(Input)
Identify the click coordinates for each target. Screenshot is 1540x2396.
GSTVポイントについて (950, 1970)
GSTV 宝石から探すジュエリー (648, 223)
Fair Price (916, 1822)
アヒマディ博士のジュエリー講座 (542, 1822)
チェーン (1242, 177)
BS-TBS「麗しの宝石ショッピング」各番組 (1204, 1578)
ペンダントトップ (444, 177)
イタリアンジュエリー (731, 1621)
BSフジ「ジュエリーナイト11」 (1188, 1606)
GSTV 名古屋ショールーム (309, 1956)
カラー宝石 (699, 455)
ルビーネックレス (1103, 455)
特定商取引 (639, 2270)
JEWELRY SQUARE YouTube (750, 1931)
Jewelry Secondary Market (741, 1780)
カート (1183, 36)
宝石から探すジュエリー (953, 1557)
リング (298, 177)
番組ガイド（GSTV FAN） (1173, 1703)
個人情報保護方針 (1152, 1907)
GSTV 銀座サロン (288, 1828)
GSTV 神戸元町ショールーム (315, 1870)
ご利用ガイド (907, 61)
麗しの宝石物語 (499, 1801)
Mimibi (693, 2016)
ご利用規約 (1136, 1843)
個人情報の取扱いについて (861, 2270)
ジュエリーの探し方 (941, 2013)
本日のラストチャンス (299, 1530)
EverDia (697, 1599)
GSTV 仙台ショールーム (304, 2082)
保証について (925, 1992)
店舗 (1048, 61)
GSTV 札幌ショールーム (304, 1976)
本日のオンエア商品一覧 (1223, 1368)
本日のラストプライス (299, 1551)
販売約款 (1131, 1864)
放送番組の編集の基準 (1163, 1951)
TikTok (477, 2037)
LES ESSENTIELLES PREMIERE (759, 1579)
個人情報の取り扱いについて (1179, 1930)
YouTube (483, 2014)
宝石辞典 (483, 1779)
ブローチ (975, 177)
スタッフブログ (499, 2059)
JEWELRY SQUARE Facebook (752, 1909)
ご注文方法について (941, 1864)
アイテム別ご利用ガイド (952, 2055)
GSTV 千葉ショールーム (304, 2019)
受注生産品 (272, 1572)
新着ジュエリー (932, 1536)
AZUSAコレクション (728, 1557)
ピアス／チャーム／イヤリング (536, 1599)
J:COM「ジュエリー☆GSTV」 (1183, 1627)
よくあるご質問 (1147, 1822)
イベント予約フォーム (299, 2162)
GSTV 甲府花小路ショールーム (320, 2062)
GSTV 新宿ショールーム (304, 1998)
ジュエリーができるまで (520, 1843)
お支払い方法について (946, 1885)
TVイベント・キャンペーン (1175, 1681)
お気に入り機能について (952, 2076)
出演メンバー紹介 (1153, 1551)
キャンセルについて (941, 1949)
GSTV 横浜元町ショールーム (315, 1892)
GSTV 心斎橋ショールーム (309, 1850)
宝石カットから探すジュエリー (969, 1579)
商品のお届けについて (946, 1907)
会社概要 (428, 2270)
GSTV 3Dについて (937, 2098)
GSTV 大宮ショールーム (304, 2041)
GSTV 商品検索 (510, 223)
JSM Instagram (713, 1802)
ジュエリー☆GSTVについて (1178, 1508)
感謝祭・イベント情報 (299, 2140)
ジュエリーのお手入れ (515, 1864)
(End Input)
What is required - All of the entries should be output exactly as they appear above.

Written answer -
Identify the click coordinates for each target. Screenshot is 1540x2396.
GSTVポイントについて (950, 1970)
GSTV 宝石から探すジュエリー (648, 223)
Fair Price (916, 1822)
アヒマディ博士のジュエリー講座 (542, 1822)
チェーン (1242, 177)
BS-TBS「麗しの宝石ショッピング」各番組 (1204, 1578)
ペンダントトップ (444, 177)
イタリアンジュエリー (731, 1621)
BSフジ「ジュエリーナイト11」 (1188, 1606)
GSTV 名古屋ショールーム (309, 1956)
カラー宝石 (699, 455)
ルビーネックレス (1103, 455)
特定商取引 (639, 2270)
JEWELRY SQUARE YouTube (750, 1931)
Jewelry Secondary Market (741, 1780)
カート (1183, 36)
宝石から探すジュエリー (953, 1557)
リング (298, 177)
番組ガイド（GSTV FAN） (1173, 1703)
個人情報保護方針 (1152, 1907)
GSTV 銀座サロン (288, 1828)
GSTV 神戸元町ショールーム (315, 1870)
ご利用ガイド (907, 61)
麗しの宝石物語 (499, 1801)
Mimibi (693, 2016)
ご利用規約 (1136, 1843)
個人情報の取扱いについて (861, 2270)
ジュエリーの探し方 (941, 2013)
本日のラストチャンス (299, 1530)
EverDia (697, 1599)
GSTV 仙台ショールーム (304, 2082)
保証について (925, 1992)
店舗 (1048, 61)
GSTV 札幌ショールーム (304, 1976)
本日のオンエア商品一覧 (1223, 1368)
本日のラストプライス (299, 1551)
販売約款 (1131, 1864)
放送番組の編集の基準 (1163, 1951)
TikTok (477, 2037)
LES ESSENTIELLES PREMIERE (759, 1579)
個人情報の取り扱いについて (1179, 1930)
YouTube (483, 2014)
宝石辞典 (483, 1779)
ブローチ (975, 177)
スタッフブログ (499, 2059)
JEWELRY SQUARE Facebook (752, 1909)
ご注文方法について (941, 1864)
アイテム別ご利用ガイド (952, 2055)
GSTV 千葉ショールーム (304, 2019)
受注生産品 (272, 1572)
新着ジュエリー (932, 1536)
AZUSAコレクション (728, 1557)
ピアス／チャーム／イヤリング (536, 1599)
J:COM「ジュエリー☆GSTV」 (1183, 1627)
よくあるご質問 (1147, 1822)
イベント予約フォーム (299, 2162)
GSTV 甲府花小路ショールーム (320, 2062)
GSTV 新宿ショールーム (304, 1998)
ジュエリーができるまで (520, 1843)
お支払い方法について (946, 1885)
TVイベント・キャンペーン (1175, 1681)
お気に入り機能について (952, 2076)
出演メンバー紹介 (1153, 1551)
キャンセルについて (941, 1949)
GSTV 横浜元町ショールーム (315, 1892)
GSTV 心斎橋ショールーム (309, 1850)
宝石カットから探すジュエリー (969, 1579)
商品のお届けについて (946, 1907)
会社概要 (428, 2270)
GSTV 3Dについて (937, 2098)
GSTV 大宮ショールーム (304, 2041)
GSTV 商品検索 (510, 223)
JSM Instagram (713, 1802)
ジュエリー☆GSTVについて (1178, 1508)
感謝祭・イベント情報 (299, 2140)
ジュエリーのお手入れ (515, 1864)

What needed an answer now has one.